For instance, if you want to revamp your PPC campaign, set a deadline for that.  If you want your PPC campaign to deliver increases in traffic, traffic quality or conversions, set your goals and the dates by which you’d like to see incremental progress toward those goals. (Be sure to use the tools available to you in the Yield Web Marketing Suite if this happens to be one of your objectives.)  Depending on the types and number of goals you set for yourself or team, you may want to check in daily, or weekly, or monthly, or quarterly.  In no case, however, should you put off evaluating your progress any longer than quarterly; it’s hard to remain accountable for an objective when you check in on your status once or twice a year!

Plan for Big Events

If you’re developing a new product or service, you’ll want to incorporate deadlines for developing the corresponding marketing collateral, PR, advertising, tradeshow materials, and online content for blogs, landing pages, website pages (which will help with SEO), and PPC campaigns.  If you participate in events like tradeshows, make sure those are called out in your plan so you have all the elements in place to take full advantage of your participation.

Set your deadline for tradeshows or when you anticipate the new product or service being available, then work backward. If your event or product is set to go on July 1, you really need to begin developing the marketing and PR materials around it in January. (Trust me: too many companies make the mistake of thinking about marketing an event or product until the last minute – when it’s often too late.)  Make sure you have some goals associated with an event or the launch of a new product or service.  Are there product brand awareness objectives?  Or lead generation goals?  How about sales objectives?  Set reasonable, achievable, but nevertheless “stretch” objectives for your events andnew initiative and then regularly measure your progress against those objectives.

In Summary

Develop a plan for making gains in 2010.

Remember: don’t file your plan away and forget about it.  Be invested in it.
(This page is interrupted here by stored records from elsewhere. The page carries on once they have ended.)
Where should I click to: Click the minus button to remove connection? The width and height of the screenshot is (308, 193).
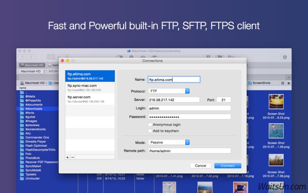(72, 157)
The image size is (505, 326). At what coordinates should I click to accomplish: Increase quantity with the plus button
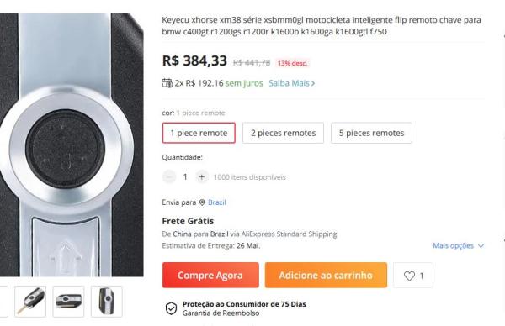coord(202,177)
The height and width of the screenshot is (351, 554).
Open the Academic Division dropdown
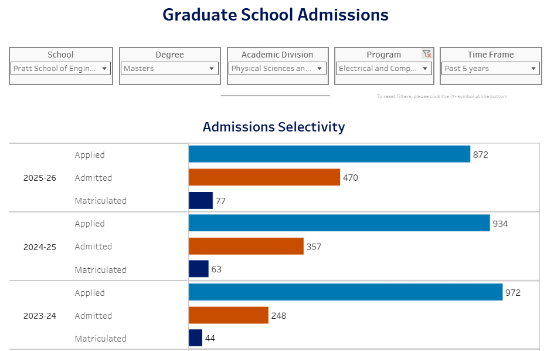[x=277, y=69]
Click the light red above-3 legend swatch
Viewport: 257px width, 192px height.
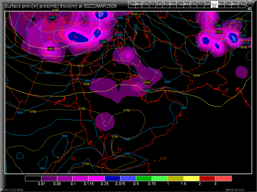coord(223,178)
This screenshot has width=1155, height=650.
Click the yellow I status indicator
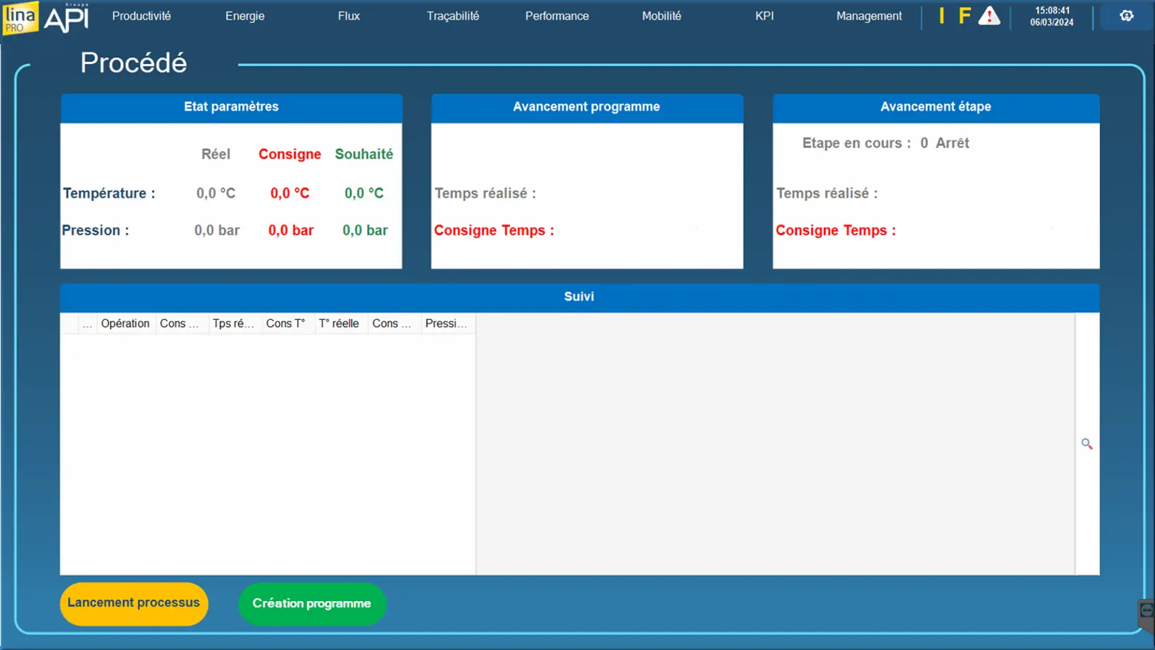point(941,16)
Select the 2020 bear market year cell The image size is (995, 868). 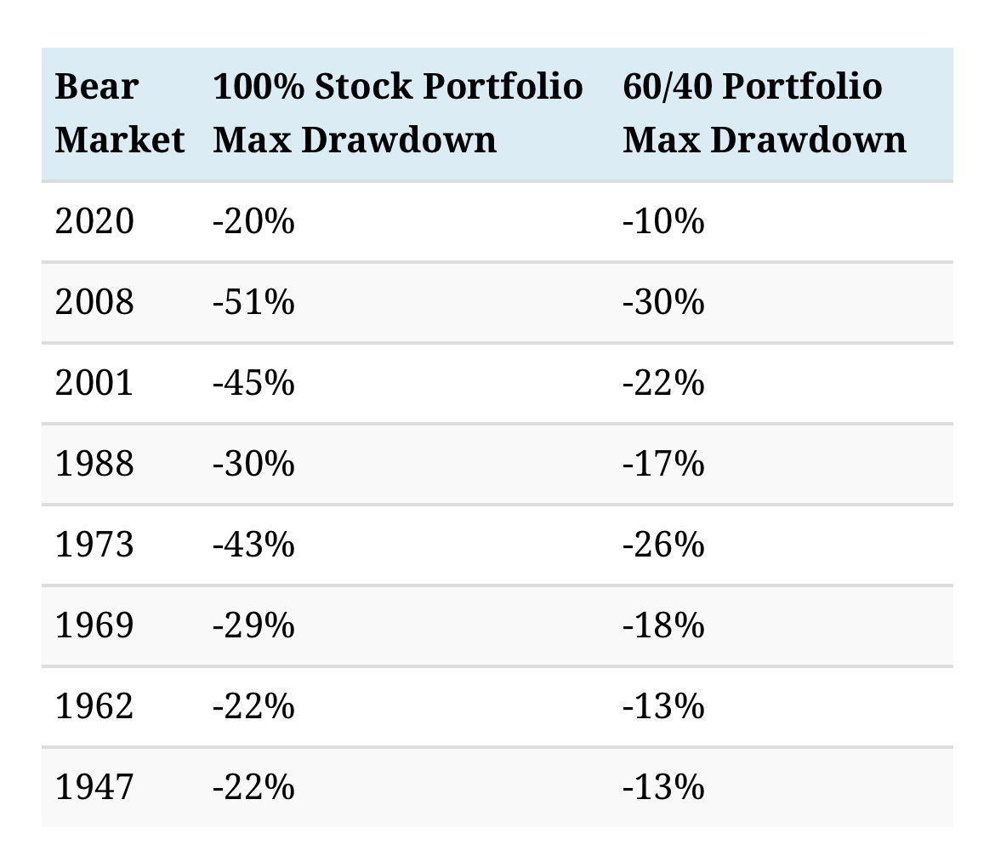(x=94, y=222)
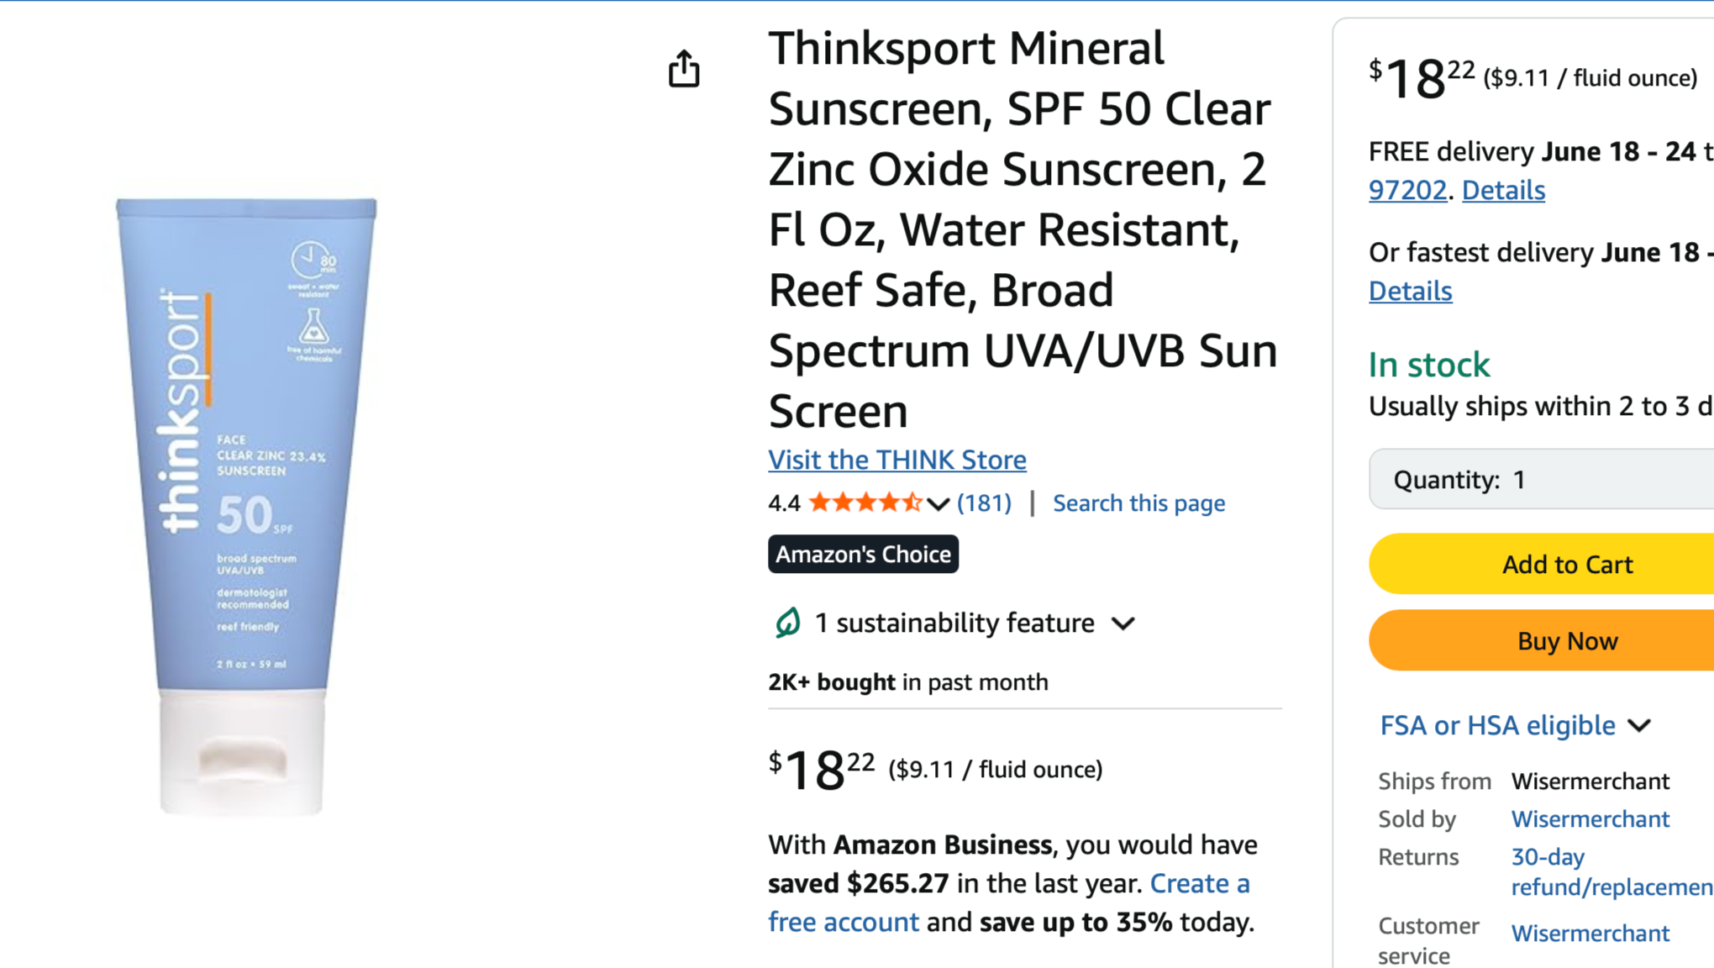The width and height of the screenshot is (1714, 968).
Task: Click the green sustainability leaf icon
Action: 787,623
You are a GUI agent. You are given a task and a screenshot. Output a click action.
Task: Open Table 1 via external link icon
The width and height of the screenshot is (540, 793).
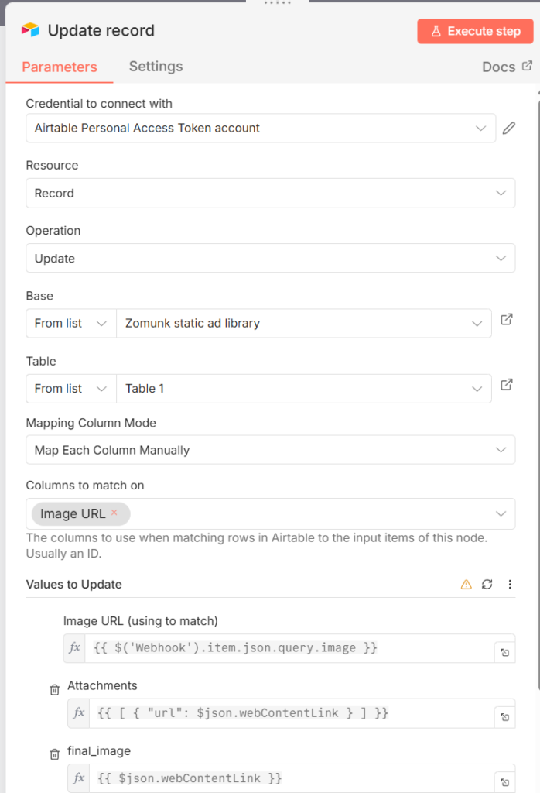tap(507, 384)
Once you have your written plan in place, refer to it often to ensure you’re on track. It also helps to meet with your team shortly after each quarter ends to see where you stand with projects; if objectives are being met; and, any challenges you’re facing. You can then make course corrections and/or revise deadlines — but only after you understand why such corrections are necessary.

Keeping your team in the loop helps keep them accountable and allows them to provide customer feedback or insights you might not have had when you first developed your plan.

We hope you’ll make improving your Web marketing campaigns part of your business objectives for 2010.  Happy Holidays and Happy New Year!